At beginning the idea was clear - but no knowledge of the language...
Now - all can be done - only what man can imagine is the border :-)
I miss GOTO in Python :'( ... I love spaghetti, not the spaghetti code, but sometimes it would be good to have some label<--goto jumps... (but this is not the case...)
In my code, I want to insert words into a text file from a user. So I have these words in the text file that must be replaced by the user input, here are the strings must be replaced in the file , adjective,plural_noun,noun.
file1 = open('Sample.txt', 'w')
*adjective*,*plural_noun*,*noun*,*verb*,*male_first_name* = [
line.strip() for line in open('Sample.txt')]
for t in *adjective* :
print(input("enter an adjective: ", file=file1))
print(input("enter an plural noun: ", file=file1))
print(input("enter an verb: ", file=file1))
file1.close()
A little something to get you started...
file1 = open('Sample.txt', 'r')
text = file1.read()
while (text.find('*replace*') != -1):
inp = raw_input("enter some text to replace: ");
text = text.replace('*replace*', inp, 1)
print(text)
If Sample.txt contains This is some text to *replace* and the user input is xyz, this code prints:
This is some text to xyz
Let's step through it bit by bit:
file1 = open('Sample.txt', 'r') opens the file for reading ('r' means "for reading").
text = file1.read() reads the content of the file and puts it in the variable text.
while (text.find('*replace*') != -1): looks for occurrences of the string *replace* and continues with the indented commands as long as it finds one.
inp = raw_input("enter some text to replace: "), which only runs if there is a remaining occurrence of *replace*, gets user input and puts it in the variable inp.
text = text.replace('*replace*', inp, 1), which also only runs if there is a remaining occurrence of *replace*, replaces the next occurrence of *replace* with the user input, overwriting the old text.
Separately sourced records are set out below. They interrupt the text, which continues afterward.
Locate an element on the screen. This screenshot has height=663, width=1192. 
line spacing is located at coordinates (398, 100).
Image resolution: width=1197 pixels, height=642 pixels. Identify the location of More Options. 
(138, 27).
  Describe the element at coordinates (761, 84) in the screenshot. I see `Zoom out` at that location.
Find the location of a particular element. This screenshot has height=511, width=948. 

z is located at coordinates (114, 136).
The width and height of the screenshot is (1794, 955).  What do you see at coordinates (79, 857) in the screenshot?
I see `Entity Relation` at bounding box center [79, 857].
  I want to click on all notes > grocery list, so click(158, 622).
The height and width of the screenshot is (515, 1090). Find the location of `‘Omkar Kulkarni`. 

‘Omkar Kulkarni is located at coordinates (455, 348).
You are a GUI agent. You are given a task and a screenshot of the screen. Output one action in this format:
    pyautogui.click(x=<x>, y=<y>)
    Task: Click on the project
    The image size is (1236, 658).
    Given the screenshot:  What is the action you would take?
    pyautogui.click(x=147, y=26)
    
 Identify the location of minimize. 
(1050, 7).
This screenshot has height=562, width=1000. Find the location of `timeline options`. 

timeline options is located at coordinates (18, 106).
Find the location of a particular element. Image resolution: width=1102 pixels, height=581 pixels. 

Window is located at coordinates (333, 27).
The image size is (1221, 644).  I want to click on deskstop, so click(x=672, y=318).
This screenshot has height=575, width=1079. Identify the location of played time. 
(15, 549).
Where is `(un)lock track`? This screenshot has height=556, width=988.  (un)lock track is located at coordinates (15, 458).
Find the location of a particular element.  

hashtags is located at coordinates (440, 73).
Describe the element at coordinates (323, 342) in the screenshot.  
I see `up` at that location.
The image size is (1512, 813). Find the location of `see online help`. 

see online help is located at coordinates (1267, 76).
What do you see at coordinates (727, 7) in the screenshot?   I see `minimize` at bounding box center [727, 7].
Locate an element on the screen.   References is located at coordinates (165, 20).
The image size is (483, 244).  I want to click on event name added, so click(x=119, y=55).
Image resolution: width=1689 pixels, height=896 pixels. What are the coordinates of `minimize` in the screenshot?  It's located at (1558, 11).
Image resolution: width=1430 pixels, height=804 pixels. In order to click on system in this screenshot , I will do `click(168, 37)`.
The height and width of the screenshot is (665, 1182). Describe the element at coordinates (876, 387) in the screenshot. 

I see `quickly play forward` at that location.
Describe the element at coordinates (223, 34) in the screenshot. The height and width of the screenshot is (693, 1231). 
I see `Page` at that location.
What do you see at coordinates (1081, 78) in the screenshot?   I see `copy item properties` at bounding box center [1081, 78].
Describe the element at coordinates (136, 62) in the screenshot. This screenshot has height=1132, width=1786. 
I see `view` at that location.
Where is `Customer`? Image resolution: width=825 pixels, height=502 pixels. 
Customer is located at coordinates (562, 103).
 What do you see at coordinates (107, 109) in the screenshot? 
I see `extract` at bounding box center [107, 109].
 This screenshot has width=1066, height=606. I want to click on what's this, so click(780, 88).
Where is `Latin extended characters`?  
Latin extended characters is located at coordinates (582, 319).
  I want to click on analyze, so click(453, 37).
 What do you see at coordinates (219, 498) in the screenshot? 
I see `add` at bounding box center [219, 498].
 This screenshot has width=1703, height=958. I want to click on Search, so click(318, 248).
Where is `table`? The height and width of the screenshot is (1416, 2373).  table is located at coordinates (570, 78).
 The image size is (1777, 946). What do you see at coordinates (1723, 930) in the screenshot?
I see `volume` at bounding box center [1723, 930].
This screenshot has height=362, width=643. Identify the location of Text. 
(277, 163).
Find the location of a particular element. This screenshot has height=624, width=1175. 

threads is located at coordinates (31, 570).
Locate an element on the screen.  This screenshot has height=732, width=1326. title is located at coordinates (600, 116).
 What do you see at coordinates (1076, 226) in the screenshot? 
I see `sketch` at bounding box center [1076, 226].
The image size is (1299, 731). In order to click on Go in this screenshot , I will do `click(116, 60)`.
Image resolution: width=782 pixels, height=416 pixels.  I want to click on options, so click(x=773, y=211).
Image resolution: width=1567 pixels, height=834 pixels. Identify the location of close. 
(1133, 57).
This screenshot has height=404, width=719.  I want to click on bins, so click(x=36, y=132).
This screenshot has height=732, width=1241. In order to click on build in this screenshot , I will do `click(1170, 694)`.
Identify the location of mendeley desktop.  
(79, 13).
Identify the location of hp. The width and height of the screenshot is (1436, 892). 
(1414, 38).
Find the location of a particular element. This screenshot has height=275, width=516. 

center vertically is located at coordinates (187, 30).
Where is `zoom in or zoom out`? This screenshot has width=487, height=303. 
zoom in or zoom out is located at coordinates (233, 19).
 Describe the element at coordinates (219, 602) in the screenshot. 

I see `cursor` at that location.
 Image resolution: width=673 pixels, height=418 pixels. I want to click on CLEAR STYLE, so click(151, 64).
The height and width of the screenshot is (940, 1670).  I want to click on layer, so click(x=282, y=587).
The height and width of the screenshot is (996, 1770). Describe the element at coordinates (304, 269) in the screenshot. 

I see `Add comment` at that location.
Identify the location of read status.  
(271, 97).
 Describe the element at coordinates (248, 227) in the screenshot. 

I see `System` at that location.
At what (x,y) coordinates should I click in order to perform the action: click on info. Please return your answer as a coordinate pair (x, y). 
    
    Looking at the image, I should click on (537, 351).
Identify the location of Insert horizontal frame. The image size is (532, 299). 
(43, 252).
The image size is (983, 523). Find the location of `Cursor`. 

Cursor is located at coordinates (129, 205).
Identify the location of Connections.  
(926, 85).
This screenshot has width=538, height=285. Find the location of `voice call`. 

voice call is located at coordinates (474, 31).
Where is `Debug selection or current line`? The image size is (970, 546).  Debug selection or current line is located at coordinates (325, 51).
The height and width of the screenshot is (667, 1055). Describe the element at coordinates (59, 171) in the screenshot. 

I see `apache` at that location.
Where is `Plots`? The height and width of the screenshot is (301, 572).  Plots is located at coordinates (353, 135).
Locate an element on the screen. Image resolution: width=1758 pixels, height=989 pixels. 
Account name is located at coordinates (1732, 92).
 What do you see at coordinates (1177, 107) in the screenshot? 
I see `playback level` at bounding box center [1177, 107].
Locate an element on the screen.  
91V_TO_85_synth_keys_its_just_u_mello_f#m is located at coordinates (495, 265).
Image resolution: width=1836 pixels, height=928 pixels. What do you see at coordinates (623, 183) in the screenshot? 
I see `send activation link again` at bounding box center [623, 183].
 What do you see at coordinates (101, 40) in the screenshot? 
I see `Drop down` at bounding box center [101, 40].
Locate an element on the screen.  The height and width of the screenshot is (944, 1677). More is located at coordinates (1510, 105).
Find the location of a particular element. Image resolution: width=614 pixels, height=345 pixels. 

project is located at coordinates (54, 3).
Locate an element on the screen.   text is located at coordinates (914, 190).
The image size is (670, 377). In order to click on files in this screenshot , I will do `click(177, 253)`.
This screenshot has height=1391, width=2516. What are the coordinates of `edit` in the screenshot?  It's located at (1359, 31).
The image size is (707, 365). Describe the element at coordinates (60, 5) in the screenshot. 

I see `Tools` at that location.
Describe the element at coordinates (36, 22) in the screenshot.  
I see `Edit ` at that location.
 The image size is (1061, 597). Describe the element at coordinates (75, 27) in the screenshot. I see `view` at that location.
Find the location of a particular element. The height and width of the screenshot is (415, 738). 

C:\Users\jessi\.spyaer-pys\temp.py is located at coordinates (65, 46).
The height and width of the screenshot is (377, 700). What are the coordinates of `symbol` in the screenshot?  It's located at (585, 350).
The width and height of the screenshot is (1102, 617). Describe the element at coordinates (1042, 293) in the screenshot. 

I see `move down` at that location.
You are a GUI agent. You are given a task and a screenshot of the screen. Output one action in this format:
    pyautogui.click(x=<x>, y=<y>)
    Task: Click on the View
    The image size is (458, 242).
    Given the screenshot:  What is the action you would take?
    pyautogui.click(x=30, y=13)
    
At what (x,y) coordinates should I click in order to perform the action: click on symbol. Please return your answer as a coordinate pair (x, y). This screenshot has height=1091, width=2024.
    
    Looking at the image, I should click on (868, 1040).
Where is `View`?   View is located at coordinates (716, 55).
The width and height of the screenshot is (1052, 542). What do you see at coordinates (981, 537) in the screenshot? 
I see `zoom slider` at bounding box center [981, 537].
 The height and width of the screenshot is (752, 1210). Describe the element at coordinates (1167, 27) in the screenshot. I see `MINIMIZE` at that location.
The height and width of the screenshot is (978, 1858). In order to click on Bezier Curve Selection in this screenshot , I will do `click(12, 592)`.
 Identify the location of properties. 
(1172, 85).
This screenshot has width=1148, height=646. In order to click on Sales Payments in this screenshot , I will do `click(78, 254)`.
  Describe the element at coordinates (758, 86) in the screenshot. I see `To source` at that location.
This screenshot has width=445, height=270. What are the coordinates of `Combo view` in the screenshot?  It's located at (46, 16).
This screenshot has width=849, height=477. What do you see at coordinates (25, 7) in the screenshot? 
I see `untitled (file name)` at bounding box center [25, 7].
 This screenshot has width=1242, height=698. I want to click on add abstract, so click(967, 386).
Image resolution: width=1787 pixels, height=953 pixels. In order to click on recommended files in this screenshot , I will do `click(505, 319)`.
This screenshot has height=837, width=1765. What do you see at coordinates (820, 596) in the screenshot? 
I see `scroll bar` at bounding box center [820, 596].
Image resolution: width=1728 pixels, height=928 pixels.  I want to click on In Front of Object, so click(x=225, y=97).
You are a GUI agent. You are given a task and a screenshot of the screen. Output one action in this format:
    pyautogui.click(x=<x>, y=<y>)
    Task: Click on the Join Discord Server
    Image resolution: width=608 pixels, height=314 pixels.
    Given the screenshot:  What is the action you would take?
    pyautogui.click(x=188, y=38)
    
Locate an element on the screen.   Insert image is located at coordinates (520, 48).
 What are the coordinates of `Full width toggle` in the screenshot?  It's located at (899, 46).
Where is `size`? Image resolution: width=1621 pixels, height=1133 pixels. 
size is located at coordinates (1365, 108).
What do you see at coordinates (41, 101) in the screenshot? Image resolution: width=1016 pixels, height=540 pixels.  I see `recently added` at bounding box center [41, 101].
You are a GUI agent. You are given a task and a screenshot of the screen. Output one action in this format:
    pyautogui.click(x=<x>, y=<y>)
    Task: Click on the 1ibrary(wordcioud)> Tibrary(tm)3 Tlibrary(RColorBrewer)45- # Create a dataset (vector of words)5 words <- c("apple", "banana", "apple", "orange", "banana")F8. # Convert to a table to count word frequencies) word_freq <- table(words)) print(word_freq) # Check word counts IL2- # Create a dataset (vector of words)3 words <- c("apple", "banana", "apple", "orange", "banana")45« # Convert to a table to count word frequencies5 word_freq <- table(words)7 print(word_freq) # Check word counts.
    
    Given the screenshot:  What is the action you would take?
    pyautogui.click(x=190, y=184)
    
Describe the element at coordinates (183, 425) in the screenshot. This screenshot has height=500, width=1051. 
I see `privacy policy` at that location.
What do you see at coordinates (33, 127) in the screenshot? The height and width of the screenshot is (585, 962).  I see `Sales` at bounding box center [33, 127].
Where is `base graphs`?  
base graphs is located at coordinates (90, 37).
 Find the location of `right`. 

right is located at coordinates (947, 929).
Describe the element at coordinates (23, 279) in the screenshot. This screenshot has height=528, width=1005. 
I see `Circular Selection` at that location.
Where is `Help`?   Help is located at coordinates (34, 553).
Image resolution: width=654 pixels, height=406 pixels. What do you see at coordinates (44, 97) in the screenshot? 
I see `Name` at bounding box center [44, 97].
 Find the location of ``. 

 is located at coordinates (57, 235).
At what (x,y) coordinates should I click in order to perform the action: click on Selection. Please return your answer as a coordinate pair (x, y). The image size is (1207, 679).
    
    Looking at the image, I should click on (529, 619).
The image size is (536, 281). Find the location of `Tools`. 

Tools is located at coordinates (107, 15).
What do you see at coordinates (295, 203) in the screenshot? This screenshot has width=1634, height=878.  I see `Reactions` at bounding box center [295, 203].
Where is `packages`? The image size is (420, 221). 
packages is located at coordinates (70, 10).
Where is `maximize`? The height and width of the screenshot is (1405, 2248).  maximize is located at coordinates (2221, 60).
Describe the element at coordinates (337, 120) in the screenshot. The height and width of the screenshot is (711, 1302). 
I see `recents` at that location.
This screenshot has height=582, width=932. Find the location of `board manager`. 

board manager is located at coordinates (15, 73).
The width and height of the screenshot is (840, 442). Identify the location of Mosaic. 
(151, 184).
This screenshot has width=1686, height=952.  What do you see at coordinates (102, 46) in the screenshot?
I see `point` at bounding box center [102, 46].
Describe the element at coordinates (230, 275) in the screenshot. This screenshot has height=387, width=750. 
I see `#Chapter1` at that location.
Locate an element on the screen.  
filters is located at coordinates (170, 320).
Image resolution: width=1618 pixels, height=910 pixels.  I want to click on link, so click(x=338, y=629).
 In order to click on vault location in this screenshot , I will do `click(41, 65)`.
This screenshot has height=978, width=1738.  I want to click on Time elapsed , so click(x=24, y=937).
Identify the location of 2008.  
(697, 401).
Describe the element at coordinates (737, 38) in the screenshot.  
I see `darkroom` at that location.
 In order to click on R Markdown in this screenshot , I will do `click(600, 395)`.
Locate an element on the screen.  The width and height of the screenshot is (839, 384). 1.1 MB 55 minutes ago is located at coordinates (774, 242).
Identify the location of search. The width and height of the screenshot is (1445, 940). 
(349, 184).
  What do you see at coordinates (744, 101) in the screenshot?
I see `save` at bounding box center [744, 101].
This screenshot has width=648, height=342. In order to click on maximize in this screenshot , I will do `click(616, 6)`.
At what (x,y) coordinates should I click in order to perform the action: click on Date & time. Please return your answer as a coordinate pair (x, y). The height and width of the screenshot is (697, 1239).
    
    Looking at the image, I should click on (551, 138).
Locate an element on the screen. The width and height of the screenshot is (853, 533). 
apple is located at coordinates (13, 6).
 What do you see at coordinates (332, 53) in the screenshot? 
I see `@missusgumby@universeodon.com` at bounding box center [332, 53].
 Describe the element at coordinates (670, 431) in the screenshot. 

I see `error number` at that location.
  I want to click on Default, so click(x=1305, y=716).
print(text), which runs once all occurrences of *replace* have been replaced with user input, prints out the new text.
This is not how you would write an efficient programme with lots of different *string* strings, but hopefully it will lead you in the right direction and walking before running is often a good idea.
There is excellent online Python documentation and you can also use the pydoc tool -- e.g. pydoc str.replace from the command line.